■ Task prompt:
Present all the records below as a numbered list, omitting any blank lines.

(Dataset items)
______

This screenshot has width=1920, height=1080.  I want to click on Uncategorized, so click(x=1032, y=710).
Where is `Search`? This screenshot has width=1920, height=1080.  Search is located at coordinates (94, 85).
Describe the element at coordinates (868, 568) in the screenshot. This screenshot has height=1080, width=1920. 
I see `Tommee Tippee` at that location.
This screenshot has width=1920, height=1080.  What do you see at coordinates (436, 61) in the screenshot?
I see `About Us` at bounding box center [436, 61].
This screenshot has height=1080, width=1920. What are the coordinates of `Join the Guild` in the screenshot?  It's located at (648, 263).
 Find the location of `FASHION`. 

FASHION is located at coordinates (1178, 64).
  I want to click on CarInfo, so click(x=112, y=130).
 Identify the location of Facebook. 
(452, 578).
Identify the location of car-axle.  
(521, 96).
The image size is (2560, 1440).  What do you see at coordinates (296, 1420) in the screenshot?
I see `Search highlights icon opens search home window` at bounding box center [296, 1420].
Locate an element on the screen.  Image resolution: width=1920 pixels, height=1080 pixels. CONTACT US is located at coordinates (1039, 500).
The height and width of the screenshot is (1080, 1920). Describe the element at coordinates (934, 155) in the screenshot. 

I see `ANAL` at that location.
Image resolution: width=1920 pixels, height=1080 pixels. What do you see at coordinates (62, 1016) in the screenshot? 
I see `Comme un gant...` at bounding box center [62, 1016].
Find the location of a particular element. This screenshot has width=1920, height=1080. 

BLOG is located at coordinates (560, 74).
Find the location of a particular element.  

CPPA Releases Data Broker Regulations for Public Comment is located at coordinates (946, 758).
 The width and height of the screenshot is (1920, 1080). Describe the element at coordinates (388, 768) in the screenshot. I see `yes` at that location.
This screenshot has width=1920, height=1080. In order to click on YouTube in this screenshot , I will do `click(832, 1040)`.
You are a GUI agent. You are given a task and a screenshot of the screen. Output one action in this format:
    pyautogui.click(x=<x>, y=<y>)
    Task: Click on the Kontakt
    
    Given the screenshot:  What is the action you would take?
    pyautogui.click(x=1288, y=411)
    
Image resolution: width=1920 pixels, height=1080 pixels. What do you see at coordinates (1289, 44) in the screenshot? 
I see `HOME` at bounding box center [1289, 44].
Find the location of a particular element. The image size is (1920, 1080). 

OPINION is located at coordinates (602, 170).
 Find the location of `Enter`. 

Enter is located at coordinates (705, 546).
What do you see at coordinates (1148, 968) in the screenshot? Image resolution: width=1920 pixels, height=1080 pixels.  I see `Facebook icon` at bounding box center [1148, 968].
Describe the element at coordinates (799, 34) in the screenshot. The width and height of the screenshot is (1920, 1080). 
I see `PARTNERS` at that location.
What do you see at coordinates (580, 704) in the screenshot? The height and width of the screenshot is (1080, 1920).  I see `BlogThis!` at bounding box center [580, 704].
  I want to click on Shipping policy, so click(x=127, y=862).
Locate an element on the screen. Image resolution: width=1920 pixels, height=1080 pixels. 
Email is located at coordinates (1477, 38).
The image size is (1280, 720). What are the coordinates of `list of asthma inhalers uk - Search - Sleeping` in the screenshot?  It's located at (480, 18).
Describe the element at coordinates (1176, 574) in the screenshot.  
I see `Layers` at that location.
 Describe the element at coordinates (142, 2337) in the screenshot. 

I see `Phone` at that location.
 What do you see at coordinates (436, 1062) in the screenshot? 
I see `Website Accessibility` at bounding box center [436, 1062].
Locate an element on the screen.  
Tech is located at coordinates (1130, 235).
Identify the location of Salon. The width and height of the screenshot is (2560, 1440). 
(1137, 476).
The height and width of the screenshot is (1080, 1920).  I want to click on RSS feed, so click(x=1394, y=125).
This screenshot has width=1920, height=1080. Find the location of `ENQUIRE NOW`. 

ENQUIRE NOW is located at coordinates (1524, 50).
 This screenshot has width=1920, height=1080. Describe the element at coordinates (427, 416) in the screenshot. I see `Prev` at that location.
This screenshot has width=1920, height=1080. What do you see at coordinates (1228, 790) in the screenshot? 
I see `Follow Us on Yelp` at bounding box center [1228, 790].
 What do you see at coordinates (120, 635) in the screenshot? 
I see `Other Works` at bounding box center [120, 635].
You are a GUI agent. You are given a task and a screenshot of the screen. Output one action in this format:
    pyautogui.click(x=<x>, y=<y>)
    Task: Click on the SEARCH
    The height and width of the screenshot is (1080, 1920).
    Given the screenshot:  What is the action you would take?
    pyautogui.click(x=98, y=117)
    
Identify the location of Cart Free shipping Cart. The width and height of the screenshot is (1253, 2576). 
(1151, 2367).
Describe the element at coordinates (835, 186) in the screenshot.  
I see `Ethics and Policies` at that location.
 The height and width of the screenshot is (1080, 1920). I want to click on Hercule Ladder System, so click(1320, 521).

______

■ Written solution:
1. This screenshot has width=1920, height=1080.  I want to click on Uncategorized, so click(x=1032, y=710).
2. Where is `Search`? This screenshot has width=1920, height=1080.  Search is located at coordinates (94, 85).
3. Describe the element at coordinates (868, 568) in the screenshot. This screenshot has height=1080, width=1920. 
4. I see `Tommee Tippee` at that location.
5. This screenshot has width=1920, height=1080.  What do you see at coordinates (436, 61) in the screenshot?
6. I see `About Us` at bounding box center [436, 61].
7. This screenshot has height=1080, width=1920. What are the coordinates of `Join the Guild` in the screenshot?  It's located at (648, 263).
8.  Find the location of `FASHION`. 
9. FASHION is located at coordinates (1178, 64).
10.   I want to click on CarInfo, so click(x=112, y=130).
11.  Identify the location of Facebook. 
12. (452, 578).
13. Identify the location of car-axle.  
14. (521, 96).
15. The image size is (2560, 1440).  What do you see at coordinates (296, 1420) in the screenshot?
16. I see `Search highlights icon opens search home window` at bounding box center [296, 1420].
17. Locate an element on the screen.  Image resolution: width=1920 pixels, height=1080 pixels. CONTACT US is located at coordinates (1039, 500).
18. The height and width of the screenshot is (1080, 1920). Describe the element at coordinates (934, 155) in the screenshot. 
19. I see `ANAL` at that location.
20. Image resolution: width=1920 pixels, height=1080 pixels. What do you see at coordinates (62, 1016) in the screenshot? 
21. I see `Comme un gant...` at bounding box center [62, 1016].
22. Find the location of a particular element. This screenshot has width=1920, height=1080. 
23. BLOG is located at coordinates (560, 74).
24. Find the location of a particular element.  
25. CPPA Releases Data Broker Regulations for Public Comment is located at coordinates (946, 758).
26.  The width and height of the screenshot is (1920, 1080). Describe the element at coordinates (388, 768) in the screenshot. I see `yes` at that location.
27. This screenshot has width=1920, height=1080. In order to click on YouTube in this screenshot , I will do `click(832, 1040)`.
28. You are a GUI agent. You are given a task and a screenshot of the screen. Output one action in this format:
29.     pyautogui.click(x=<x>, y=<y>)
30.     Task: Click on the Kontakt
31.     Given the screenshot:  What is the action you would take?
32.     pyautogui.click(x=1288, y=411)
33. Image resolution: width=1920 pixels, height=1080 pixels. What do you see at coordinates (1289, 44) in the screenshot? 
34. I see `HOME` at bounding box center [1289, 44].
35. Find the location of a particular element. The image size is (1920, 1080). 
36. OPINION is located at coordinates (602, 170).
37.  Find the location of `Enter`. 
38. Enter is located at coordinates (705, 546).
39. What do you see at coordinates (1148, 968) in the screenshot? Image resolution: width=1920 pixels, height=1080 pixels.  I see `Facebook icon` at bounding box center [1148, 968].
40. Describe the element at coordinates (799, 34) in the screenshot. The width and height of the screenshot is (1920, 1080). 
41. I see `PARTNERS` at that location.
42. What do you see at coordinates (580, 704) in the screenshot? The height and width of the screenshot is (1080, 1920).  I see `BlogThis!` at bounding box center [580, 704].
43.   I want to click on Shipping policy, so click(x=127, y=862).
44. Locate an element on the screen. Image resolution: width=1920 pixels, height=1080 pixels. 
45. Email is located at coordinates (1477, 38).
46. The image size is (1280, 720). What are the coordinates of `list of asthma inhalers uk - Search - Sleeping` in the screenshot?  It's located at (480, 18).
47. Describe the element at coordinates (1176, 574) in the screenshot.  
48. I see `Layers` at that location.
49.  Describe the element at coordinates (142, 2337) in the screenshot. 
50. I see `Phone` at that location.
51.  What do you see at coordinates (436, 1062) in the screenshot? 
52. I see `Website Accessibility` at bounding box center [436, 1062].
53. Locate an element on the screen.  
54. Tech is located at coordinates (1130, 235).
55. Identify the location of Salon. The width and height of the screenshot is (2560, 1440). 
56. (1137, 476).
57. The height and width of the screenshot is (1080, 1920).  I want to click on RSS feed, so click(x=1394, y=125).
58. This screenshot has width=1920, height=1080. Find the location of `ENQUIRE NOW`. 
59. ENQUIRE NOW is located at coordinates (1524, 50).
60.  This screenshot has width=1920, height=1080. Describe the element at coordinates (427, 416) in the screenshot. I see `Prev` at that location.
61. This screenshot has width=1920, height=1080. What do you see at coordinates (1228, 790) in the screenshot? 
62. I see `Follow Us on Yelp` at bounding box center [1228, 790].
63.  What do you see at coordinates (120, 635) in the screenshot? 
64. I see `Other Works` at bounding box center [120, 635].
65. You are a GUI agent. You are given a task and a screenshot of the screen. Output one action in this format:
66.     pyautogui.click(x=<x>, y=<y>)
67.     Task: Click on the SEARCH
68.     The height and width of the screenshot is (1080, 1920).
69.     Given the screenshot:  What is the action you would take?
70.     pyautogui.click(x=98, y=117)
71. Identify the location of Cart Free shipping Cart. The width and height of the screenshot is (1253, 2576). 
72. (1151, 2367).
73. Describe the element at coordinates (835, 186) in the screenshot.  
74. I see `Ethics and Policies` at that location.
75.  The height and width of the screenshot is (1080, 1920). I want to click on Hercule Ladder System, so click(1320, 521).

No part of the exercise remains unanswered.